# bully pit seems WAY too small...what do you think?



## luelf21 (May 24, 2009)

Our 7 month old american bulldog/pitbull mix seems very very small for her age.

Like I said, she is 7 months old and she only weighs 24 lbs. She is recovering from demodectic mange which I know is due to a weak immune system, but 24 lbs still just seems really small for this type of breed at this age. She is very healthy and recovering very well from the mange. She eats ALOT of food, and we feed her blue buffalo wilderness.

Does anyone else think that this is small for being 7 mo. old?

thanks


----------



## cshellenberger (Dec 2, 2006)

HArd to tell without pictures. It depends on her frame if she's underweight or not. 

According to the breed standard (from CFA) 

American Pit Bull Terrier
*Other Names: *American Pit Bull, Pit Bull Terrier 
*Height:* (Approx.) 17-23 In. 
*Weight:* (Approx.) 45-90 Lbs. 

Most females will be on the smaller, lighter side so she may well be fine for her age.


----------



## luelf21 (May 24, 2009)

cshellenberger said:


> HArd to tell without pictures. It depends on her frame if she's underweight or not.
> 
> According to the breed standard (from CFA)
> 
> ...


In this picture she is next to a 75 lbs pitbull/american bulldog mix (which is the same breed she is.)









Again, next to the same dog:









dog on left is the 75 lbs bullypit, middle is the suspected underweight pup, left is a 45 lbs pitubll beagle mix.
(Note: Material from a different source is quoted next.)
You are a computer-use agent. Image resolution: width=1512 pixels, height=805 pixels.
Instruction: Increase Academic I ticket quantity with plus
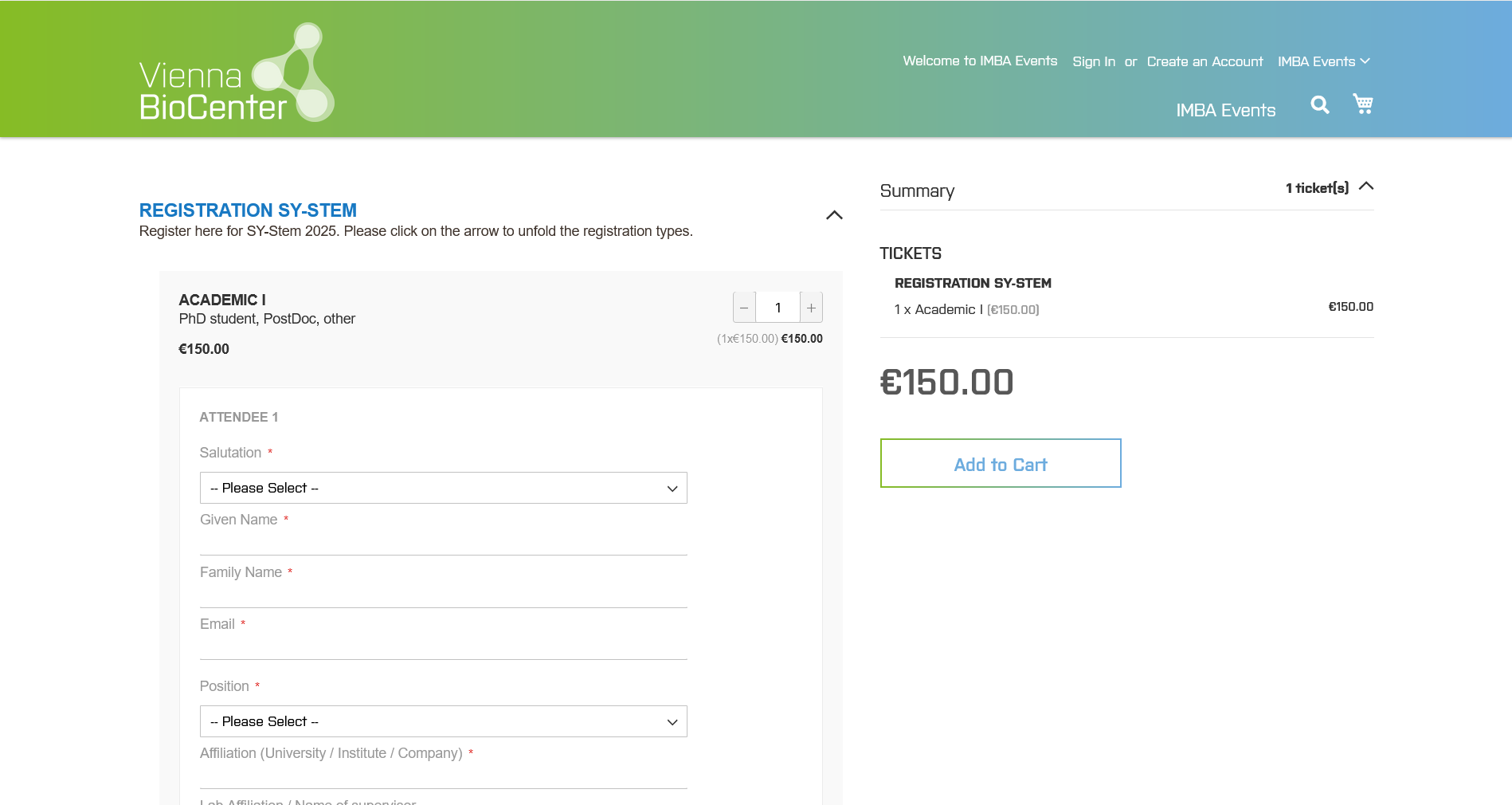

also, I see you posted breed standards for a pit bull. She is an American bulldog/pitbull mix, not 100% pitbull, so thats why I'm thinking she should be a bit bigger than she is.


----------



## Trixie (Feb 27, 2008)

Well, that dog is certainly a mix of some sort. Looks like part hound (maybe beagle??) or something.

Thing is, with a mix, you just don't know what the size will be. Handsome dog, though.


----------



## luelf21 (May 24, 2009)

the dog of question is the puppy, not the other beagle/pitbull mix. the puppy is definately an american bulldog/pitbull mix. The mother and father are both known..(mother is pitbull, father is am bulldog)


----------



## BrittanyG (May 27, 2009)

Her weight doesn't look bad for her frame. She may just be small.


----------



## FilleBelle (Aug 1, 2007)

Looks like a healthy dog to me.


----------



## cshellenberger (Dec 2, 2006)

The puppy's head doesn't look like that of an AmBull/pit mix, she looks more houndish or small terrier (as in Jack Russell) to me as well. The fact is she's a pup and the other two appear to be adults, so it's apples to oranges. As far as her size/wieght ratio she looks healthy to me, maybe a smidge on the light size, but good none the less. 

She's very cute by the way.


----------



## MissMutt (Aug 8, 2008)

That dog undoubtedly has something other than Bully breeds in it, which would explain why she's built so much smaller. She looks healthy, though.


----------